New Facts Emerge in Same-Sex Marriage Research

Article excerpt

WASHINGTON -- A few salient facts are known about the Americans whose lives might be changed by a Supreme Court ruling on same-sex marriage expected this summer.

About 1 in 5 gay and lesbian couples are raising children under age 18. Same-sex couples are less likely than traditional married couples to have health insurance covering them both. One in 10 men with a male partner or spouse is a military veteran. As many as 6 million Americans, roughly 2 percent of the population, have a parent who is lesbian, gay, bisexual or transgender.

These nuggets of demographic insight into same-sex couples were contained in an amicus brief filed last week in connection with two cases before the Supreme Court on the constitutionality of California's gay marriage ban and the federal Defense of Marriage Act.
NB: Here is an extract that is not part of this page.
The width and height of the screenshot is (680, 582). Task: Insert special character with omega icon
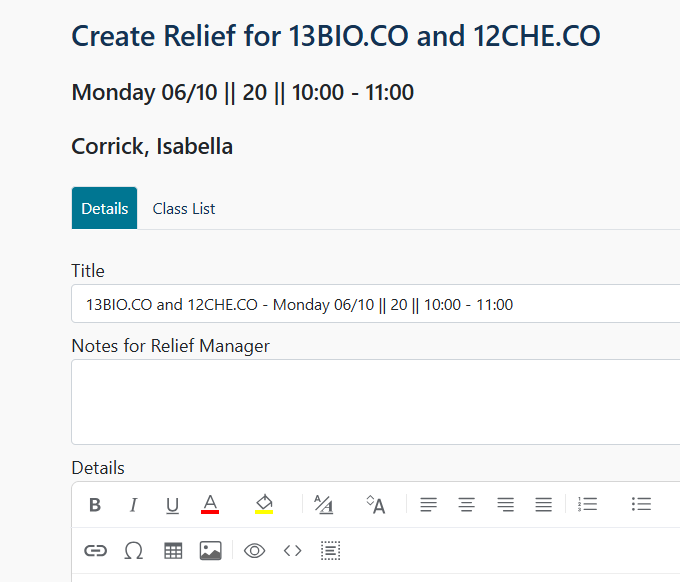coord(133,550)
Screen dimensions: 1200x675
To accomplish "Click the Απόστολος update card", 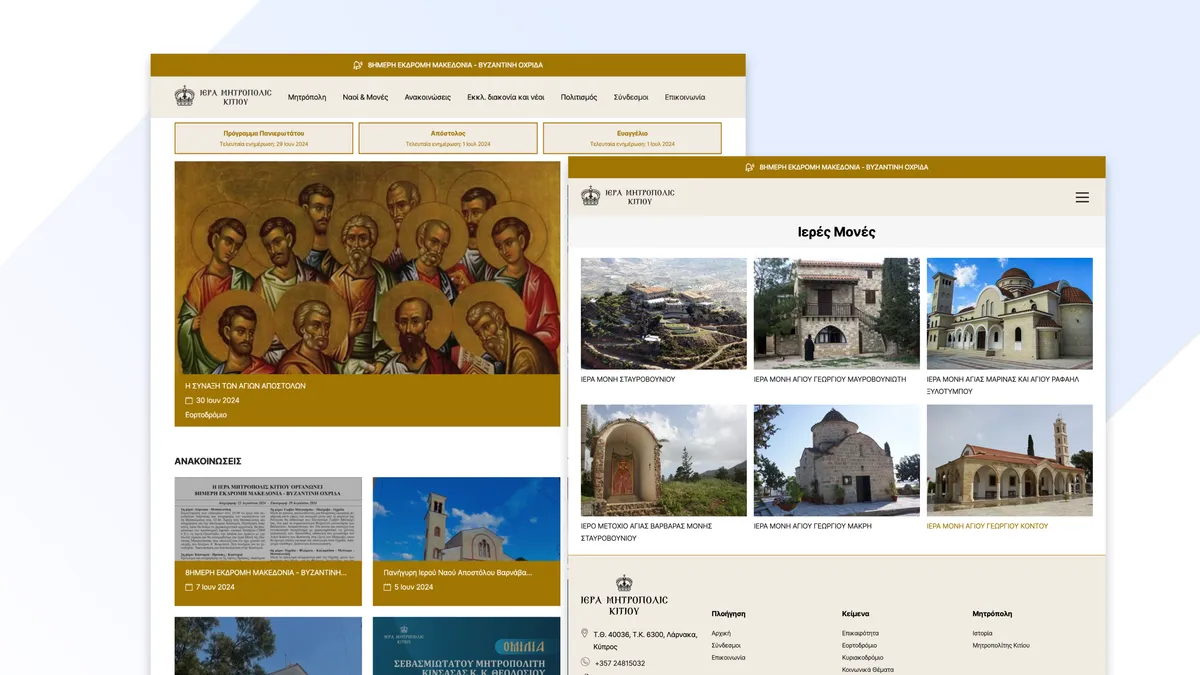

Although posed in dry, academic language, the statistics represent a remarkable step forward in what is known about the lives of lesbians and gays.

As gays become more visible in politics, challenging laws that stigmatize their relationships, demographic research into lesbians and gays is emerging from the shadows. Some gay advocates say it's time for surveys to ask people point-blank to identify their sexual orientation.

"There is quite a bit about the LGBT population we don't know," said Gary Gates, the most prominent of only a few demographers focusing on gay statistics, who drew on census data for the demographic brief filed in the Supreme Court. "As a political and cultural issue, it's very important for us to understand how big and visible this population is."

Gay activists say they need even more research done, sometimes just to make the case that they exist in every community.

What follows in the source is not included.